Line Dancing Jaguars
Now play me (Getty Images)
Now play me (Getty Images)
Contributor
Posted Nov 4, 2009
Alfie Crow


Just before Sunday's game, we learned Tra Thomas was going to be the Jaguars starting left tackle over rookie Eugene Monroe. The rest of the offensive line also learned Monroe was not starting right before the game. This is an issue that's plagued Jacksonville throughout the season, musical chairs on the offensive line.

The offensive line is one of the few spots on a football team where it is very difficult to plug and play. The Jaguars have had multitudes of starting lineups on the offensive line this season, and we're now seeing the results. The offensive line is a spot on a football team that needs chemistry and continuity. Players learn the tendancies of the players around them and often play off of it. You learn if the guy next to you struggles with an inside spin move, so it will become second nature to give him an assist when it happens. It will get to a point to where you don't need to think about it, you just do it.
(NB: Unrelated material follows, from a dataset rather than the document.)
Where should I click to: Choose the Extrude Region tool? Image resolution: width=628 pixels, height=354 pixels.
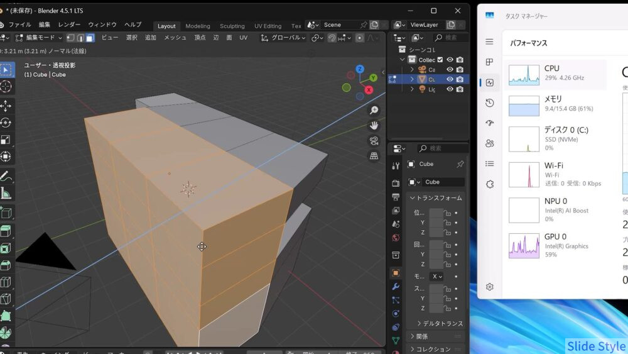pos(6,231)
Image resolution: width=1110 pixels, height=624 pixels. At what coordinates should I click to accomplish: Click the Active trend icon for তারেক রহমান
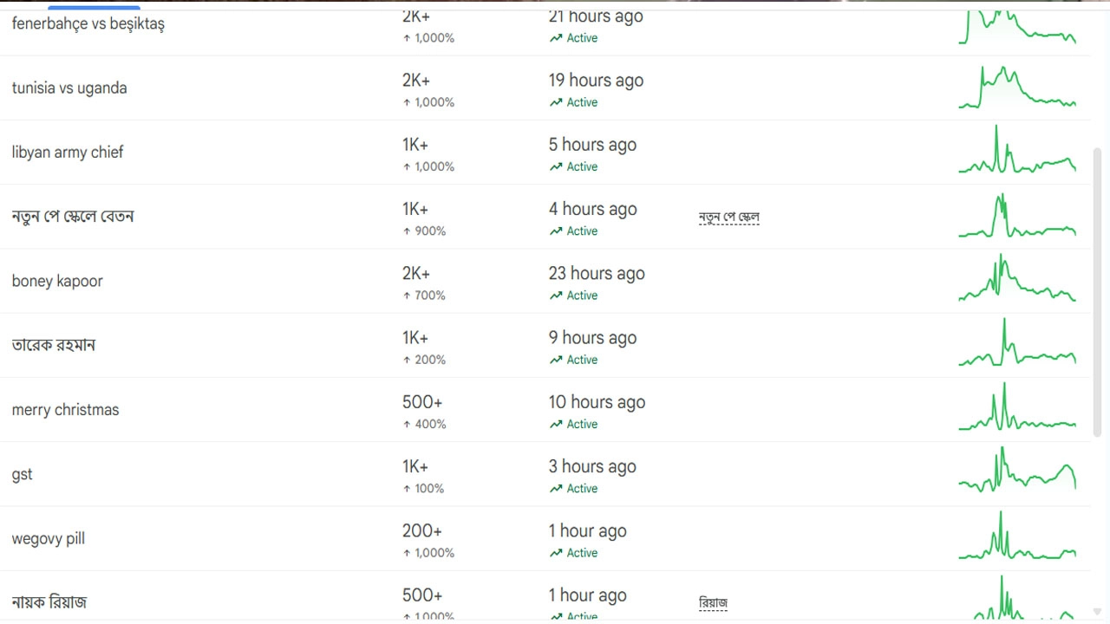pyautogui.click(x=556, y=360)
When players are constantly shuffled in and out of the starting line up for no apparent reason, you're going disrupt this flow and it often leads to negative results.

"How can you get continuity?" Jaguars star running back Maurice Jones-Drew asked following the Jaguars blowout loss at Seattle. "How can you get chemistry going on when guys are rotating in and out? The running game and the passing game is like ballroom dancing. You have to be able to move one way or the other at the same time or you’re going to step on her toes or she’s going to step on yours"
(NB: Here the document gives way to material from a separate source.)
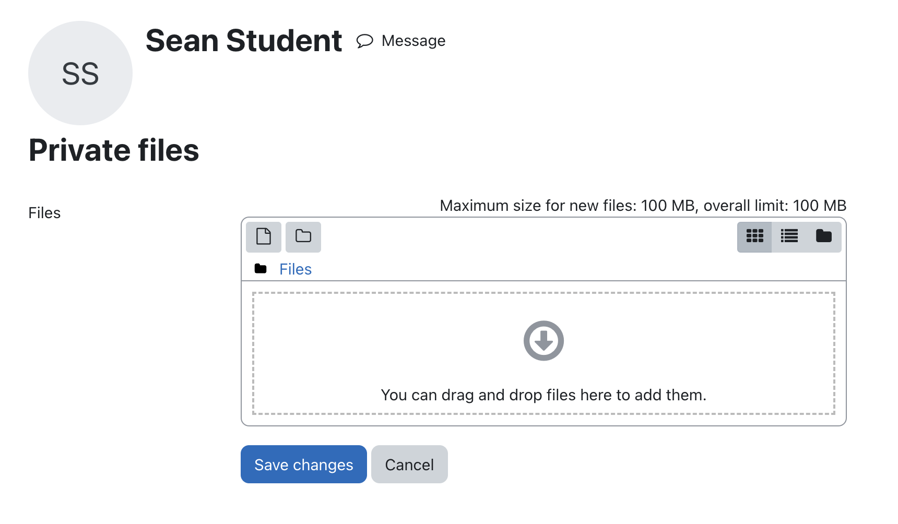Save changes to private files
Viewport: 898px width, 524px height.
pos(304,465)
Jones-Drew's comments still ring true, and it seems as if the coaching staff hasn't learned from the apparent mistake. While Tra Thomas had a good game against Tennessee the first go around, he struggled from time to time on Sunday just like he did when he started in Seattle the week following the first Tennessee game.

It's needless to mention how the constant starting and sitting of rookie Eugene Monroe is going to stifle his growth. The offensive line is a position you have to learn by playing it, not by watching on the sideline. You have to experience pass rush moves to learn how to block them. Not only is flopping of the left tackle position nearly every other game disrupting the chemistry on the line and Eugene Monroe's development, it also seems to be upsetting the other offensive lineman.

"Coaches make the decisions," starting guard Uche Nwaneri said. "I can’t speak for any reasons as to why Eugene didn’t start and Tra did. There were times we felt like we gave him (David Garrard) a lot of time and had good protection. I felt like everybody played hard, and gave what they had.”

It's pretty clear if you read between the lines, players don't understand what's going on either. For better cohesiveness of the line and the team in general, Jack Del Rio needs to pick five offensive lineman and stick with the five offensive lineman.